QUESTIONS ON THE MATERIAL:
#1 Based on the Intercept article, mark each statement yes or no and quote the exact words of the article that decide it: (a) Intercept's stock climbed from $72 to $445 per share within two trading days of the Jan. 9 release. (b) A court order made the emails public. (c) Sherker and Shapiro spoke by phone on Jan. 9.
#2 Update the Intercept article from "In that announcement, Intercept" to "Shapiro on Jan. 6.", inclusive, so that "placebo" becomes "a dummy pill" at each occurrence.

DOCUMENT TEXT:
::::
NEW YORK ( TheStreet) -- Intercept Pharmaceuticals ( ICPT) knew last January that abnormal cholesterol levels in patients contributed to the early stopping of a clinical trial involving its liver disease drug obeticholic acid, or OCA, but the company chose not to tell investors and lobbied government scientists conducting the trial to downplay the potentially worrisome safety finding, according to newly released emails.
These emails, made public through the Freedom of Information Act, provide a behind-the-scenes look at the days before Intercept's Jan. 9, 2014 announcement about the OCA clinical trial in patients with nonalcoholic steatohepatitis, or NASH.
In that announcement, Intercept said the clinical trial was stopped early after an interim analysis found a "highly statistically significant improvement" in the livers of patients treated with OCA compared to placebo. Intercept's stock price skyrocketed from $72 to $445 per share in two trading days following the Jan. 9 news release. In that same time period, the market value of Intercept increased six-fold to $8.4 billion.
But patients treated with OCA were also observed to have "significant lipid abnormalities" not seen in placebo patients, according to a written summary of a phone conversation between National Institutes of Health Program Director Dr. Averell Sherker and Intercept Chief Scientific Officer David Shapiro on Jan. 6.
On this call, Shapiro was told by Sherker that the decision made by the NIH's National Institute of Diabetes and Digestive and Kidney Diseases (NIDDK) to stop the OCA trial early was based on positive efficacy and the negative safety signal.
::::
Extracted records
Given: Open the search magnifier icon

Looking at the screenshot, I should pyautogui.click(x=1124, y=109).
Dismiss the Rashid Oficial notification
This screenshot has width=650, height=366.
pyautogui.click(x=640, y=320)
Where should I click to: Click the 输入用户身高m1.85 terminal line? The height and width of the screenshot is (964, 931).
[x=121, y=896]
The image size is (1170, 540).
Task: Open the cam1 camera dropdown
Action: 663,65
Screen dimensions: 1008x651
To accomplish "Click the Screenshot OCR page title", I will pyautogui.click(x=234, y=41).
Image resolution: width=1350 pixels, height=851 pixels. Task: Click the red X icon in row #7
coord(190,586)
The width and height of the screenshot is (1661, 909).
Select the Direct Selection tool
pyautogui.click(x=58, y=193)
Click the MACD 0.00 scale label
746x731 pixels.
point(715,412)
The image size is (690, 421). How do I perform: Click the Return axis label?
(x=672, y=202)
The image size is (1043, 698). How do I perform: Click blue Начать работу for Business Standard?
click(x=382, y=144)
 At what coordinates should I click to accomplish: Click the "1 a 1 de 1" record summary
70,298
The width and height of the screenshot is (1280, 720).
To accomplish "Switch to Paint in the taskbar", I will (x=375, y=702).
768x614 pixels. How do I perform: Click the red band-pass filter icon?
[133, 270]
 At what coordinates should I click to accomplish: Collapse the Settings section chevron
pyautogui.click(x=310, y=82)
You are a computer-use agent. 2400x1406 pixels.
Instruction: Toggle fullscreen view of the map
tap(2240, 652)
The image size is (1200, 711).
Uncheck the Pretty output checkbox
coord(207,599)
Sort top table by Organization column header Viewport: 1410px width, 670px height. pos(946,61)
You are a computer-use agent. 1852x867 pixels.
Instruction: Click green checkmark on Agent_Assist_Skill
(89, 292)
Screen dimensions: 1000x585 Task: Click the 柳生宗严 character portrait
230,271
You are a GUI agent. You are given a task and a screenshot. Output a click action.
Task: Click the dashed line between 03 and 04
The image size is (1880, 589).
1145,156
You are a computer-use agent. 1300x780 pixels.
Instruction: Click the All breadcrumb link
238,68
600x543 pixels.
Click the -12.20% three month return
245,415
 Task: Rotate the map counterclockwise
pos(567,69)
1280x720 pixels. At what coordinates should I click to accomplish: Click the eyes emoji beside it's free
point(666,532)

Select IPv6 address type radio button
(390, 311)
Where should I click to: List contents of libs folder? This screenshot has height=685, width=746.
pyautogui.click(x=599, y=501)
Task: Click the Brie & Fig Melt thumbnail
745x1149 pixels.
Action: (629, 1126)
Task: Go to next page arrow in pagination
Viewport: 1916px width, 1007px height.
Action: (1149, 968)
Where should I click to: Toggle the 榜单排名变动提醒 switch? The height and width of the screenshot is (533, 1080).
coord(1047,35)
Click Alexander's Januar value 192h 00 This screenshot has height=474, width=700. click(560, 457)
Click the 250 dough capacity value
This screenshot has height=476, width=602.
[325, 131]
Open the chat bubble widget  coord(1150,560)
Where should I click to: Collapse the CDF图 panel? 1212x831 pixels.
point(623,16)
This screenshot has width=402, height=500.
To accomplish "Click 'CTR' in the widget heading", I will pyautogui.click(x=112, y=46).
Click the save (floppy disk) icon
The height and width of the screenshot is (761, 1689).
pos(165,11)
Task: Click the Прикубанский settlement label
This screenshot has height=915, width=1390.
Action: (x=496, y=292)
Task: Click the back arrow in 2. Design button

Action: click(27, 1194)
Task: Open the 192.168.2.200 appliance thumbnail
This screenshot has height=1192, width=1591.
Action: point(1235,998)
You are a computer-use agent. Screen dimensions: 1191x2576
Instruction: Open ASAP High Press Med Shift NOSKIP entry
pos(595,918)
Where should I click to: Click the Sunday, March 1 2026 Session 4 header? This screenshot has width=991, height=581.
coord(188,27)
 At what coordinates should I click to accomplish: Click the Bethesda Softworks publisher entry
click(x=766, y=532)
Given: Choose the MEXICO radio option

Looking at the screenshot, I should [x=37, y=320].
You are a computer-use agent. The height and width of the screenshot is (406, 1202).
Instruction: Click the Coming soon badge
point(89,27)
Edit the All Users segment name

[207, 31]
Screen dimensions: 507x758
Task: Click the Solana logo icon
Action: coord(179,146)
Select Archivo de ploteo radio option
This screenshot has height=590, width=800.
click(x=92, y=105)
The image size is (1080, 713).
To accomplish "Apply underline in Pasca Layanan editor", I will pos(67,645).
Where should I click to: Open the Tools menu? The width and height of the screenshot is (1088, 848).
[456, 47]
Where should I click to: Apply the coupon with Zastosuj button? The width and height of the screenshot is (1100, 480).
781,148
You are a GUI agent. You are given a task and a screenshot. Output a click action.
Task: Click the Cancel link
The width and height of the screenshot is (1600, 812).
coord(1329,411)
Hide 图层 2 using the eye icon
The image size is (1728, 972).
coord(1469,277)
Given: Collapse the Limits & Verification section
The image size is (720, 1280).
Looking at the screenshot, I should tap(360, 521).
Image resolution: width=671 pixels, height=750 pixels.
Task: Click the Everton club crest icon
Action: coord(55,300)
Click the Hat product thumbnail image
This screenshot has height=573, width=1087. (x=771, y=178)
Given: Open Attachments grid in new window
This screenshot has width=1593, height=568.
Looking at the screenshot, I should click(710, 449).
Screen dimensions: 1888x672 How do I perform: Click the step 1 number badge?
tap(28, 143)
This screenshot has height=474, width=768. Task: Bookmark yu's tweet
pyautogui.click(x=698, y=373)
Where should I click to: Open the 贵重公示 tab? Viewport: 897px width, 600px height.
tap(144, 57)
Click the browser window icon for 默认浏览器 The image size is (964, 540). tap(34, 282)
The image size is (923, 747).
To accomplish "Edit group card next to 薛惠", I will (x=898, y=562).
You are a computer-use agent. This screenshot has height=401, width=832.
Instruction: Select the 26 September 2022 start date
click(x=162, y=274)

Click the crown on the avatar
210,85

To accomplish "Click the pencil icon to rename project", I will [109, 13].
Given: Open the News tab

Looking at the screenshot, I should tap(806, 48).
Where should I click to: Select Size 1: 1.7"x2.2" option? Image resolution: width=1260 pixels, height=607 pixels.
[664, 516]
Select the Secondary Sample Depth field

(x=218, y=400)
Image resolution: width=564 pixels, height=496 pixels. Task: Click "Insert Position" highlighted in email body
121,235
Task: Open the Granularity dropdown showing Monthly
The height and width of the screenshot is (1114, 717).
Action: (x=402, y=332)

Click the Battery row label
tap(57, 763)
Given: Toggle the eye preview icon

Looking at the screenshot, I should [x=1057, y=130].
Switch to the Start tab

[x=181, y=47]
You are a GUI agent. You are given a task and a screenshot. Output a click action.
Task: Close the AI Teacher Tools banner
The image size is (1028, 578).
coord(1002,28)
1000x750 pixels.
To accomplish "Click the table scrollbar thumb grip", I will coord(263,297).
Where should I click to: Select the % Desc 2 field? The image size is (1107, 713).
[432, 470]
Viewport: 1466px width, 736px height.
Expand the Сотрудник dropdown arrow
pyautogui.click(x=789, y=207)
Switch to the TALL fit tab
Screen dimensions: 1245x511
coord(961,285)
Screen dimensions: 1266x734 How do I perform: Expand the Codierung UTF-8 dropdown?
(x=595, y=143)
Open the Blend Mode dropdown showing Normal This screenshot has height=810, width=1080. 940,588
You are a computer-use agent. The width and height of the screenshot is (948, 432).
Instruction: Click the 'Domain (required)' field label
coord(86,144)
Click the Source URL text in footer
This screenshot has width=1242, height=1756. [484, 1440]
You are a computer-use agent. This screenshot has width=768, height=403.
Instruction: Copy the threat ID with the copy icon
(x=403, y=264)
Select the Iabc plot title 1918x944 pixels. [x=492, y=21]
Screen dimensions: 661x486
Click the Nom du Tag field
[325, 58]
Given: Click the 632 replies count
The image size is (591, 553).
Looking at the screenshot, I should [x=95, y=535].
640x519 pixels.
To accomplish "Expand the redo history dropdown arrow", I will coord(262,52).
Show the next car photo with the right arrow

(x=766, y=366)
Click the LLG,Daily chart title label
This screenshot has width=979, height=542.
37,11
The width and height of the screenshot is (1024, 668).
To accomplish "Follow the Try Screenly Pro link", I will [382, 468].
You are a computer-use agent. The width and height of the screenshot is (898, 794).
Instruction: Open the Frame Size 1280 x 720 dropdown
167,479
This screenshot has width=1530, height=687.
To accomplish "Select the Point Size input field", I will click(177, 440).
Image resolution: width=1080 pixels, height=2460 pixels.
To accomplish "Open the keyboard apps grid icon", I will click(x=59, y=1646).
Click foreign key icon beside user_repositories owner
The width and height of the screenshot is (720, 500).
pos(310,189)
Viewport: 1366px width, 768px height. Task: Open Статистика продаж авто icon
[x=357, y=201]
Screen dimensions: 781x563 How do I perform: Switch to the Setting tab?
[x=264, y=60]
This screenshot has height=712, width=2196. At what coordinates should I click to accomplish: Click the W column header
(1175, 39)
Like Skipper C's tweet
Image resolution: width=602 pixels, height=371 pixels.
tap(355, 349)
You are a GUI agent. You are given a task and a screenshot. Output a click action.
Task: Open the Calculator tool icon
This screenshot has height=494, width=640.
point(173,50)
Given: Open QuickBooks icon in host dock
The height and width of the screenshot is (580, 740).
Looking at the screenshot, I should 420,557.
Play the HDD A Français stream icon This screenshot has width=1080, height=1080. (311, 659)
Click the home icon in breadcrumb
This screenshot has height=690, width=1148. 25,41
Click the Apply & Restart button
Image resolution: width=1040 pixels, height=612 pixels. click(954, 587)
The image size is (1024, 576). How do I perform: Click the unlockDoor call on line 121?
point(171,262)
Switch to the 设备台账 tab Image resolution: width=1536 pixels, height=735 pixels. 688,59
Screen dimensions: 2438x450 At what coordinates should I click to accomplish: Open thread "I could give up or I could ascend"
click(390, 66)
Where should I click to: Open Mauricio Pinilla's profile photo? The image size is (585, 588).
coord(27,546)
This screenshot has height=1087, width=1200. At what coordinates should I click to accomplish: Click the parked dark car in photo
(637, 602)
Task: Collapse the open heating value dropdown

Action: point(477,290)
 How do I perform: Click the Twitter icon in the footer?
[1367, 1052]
::::
LIST OF ANSWERS:
#1
(a) Yes: "Intercept's stock price skyrocketed from $72 to $445 per share in two trading days following the Jan. 9 news release."
(b) No: "made public through the Freedom of Information Act"
(c) No: "a phone conversation between National Institutes of Health Program Director Dr. Averell Sherker and Intercept Chief Scientific Officer David Shapiro on Jan. 6."

#2
In that announcement, Intercept said the clinical trial was stopped early after an interim analysis found a "highly statistically significant improvement" in the livers of patients treated with OCA compared to a dummy pill. Intercept's stock price skyrocketed from $72 to $445 per share in two trading days following the Jan. 9 news release. In that same time period, the market value of Intercept increased six-fold to $8.4 billion.
But patients treated with OCA were also observed to have "significant lipid abnormalities" not seen in a dummy pill patients, according to a written summary of a phone conversation between National Institutes of Health Program Director Dr. Averell Sherker and Intercept Chief Scientific Officer David Shapiro on Jan. 6.